A questo punto della nostra trattazione, possiamo già fare una prima e fondamentale considerazione. Sulla base di quanto fin qui enunciato, appare ora evidente che quell’elemento legato alla soggettività di una persona che rende possibile la piena comprensione della realtà non è altro che il Sé, inteso proprio in senso junghiano. Esso è infatti alla base dell’interiorità e dell’individualità di ciascuno di noi. Il Sé è ciò che in ultima istanza chiamiamo coscienza soggettiva, essendo il fondamento dell’unicità della nostra personalità. Pertanto dobbiamo dedurre che senza un Sé sufficientemente sviluppato, senza questo divenire del Sé che è il fulcro del pensiero junghiano, non saremmo in grado di conferire alle nostre esperienze sensoriali quella corretta interpretazione semantica che sola può dare significato alla realtà che sperimentiamo. Da qui, possiamo arrivare ad un’altra conclusione: che coloro che definiamo zombie filosofici non sono altri che individui il cui processo di individuazione non è giunto a compimento.

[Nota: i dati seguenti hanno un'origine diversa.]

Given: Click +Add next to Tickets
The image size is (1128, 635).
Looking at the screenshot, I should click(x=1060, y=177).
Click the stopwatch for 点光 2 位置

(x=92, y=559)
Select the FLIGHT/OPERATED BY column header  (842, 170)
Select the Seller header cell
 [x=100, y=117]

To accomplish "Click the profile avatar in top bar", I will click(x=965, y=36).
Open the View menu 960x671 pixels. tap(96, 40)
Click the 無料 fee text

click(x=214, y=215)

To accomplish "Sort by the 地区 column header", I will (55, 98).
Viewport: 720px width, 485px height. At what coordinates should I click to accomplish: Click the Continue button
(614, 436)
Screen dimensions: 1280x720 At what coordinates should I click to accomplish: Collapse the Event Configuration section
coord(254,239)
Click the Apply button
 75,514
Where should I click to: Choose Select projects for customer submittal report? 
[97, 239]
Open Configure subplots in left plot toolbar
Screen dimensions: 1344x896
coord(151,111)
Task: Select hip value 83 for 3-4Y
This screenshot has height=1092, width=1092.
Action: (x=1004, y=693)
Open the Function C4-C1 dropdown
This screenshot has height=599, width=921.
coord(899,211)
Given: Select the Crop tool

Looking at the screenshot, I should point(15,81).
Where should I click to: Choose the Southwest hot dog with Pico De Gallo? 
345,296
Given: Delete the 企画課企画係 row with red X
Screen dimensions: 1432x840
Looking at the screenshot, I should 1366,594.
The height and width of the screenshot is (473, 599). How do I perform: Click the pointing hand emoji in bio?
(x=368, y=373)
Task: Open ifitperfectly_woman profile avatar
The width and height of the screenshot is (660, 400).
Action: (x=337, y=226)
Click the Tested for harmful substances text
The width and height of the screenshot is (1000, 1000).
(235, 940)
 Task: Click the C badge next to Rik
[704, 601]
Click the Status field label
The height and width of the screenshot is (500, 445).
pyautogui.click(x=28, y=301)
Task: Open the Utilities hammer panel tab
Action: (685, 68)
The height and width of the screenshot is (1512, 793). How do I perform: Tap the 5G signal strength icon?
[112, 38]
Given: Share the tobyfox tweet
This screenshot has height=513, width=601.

Resta pertanto da chiedersi quali possano essere quei fattori contingenti che influiscono negativamente sull’individuazione, impedendo alla persona, con il risveglio del Sé, di riscoprire appieno la propria individualità. Ed è a questo punto che entra in gioco l’Io. Come detto, l’Io costituisce il nucleo centrale della parte conscia della psiche umana ma è soprattutto quell’istanza psichica incaricata del contatto e dei rapporti con la realtà, favorendo l’adattamento al mondo circostante. Questa funzione viene espletata attraverso la polarità. L’Io si instaura a partire da una serie di contrapposizioni con il mondo esterno e con quello interno. In altre parole, l’Io non ha che una maniera per definirsi: individuare prima di tutto, nel corso della sua interazione con la realtà fenomenica, ciò che è non-Io. L’Io prende forma a partire da ciò viene percepito come qualcosa di diverso e distante da noi. La dualità è quindi ciò di cui l’Io necessita per potersi sviluppare.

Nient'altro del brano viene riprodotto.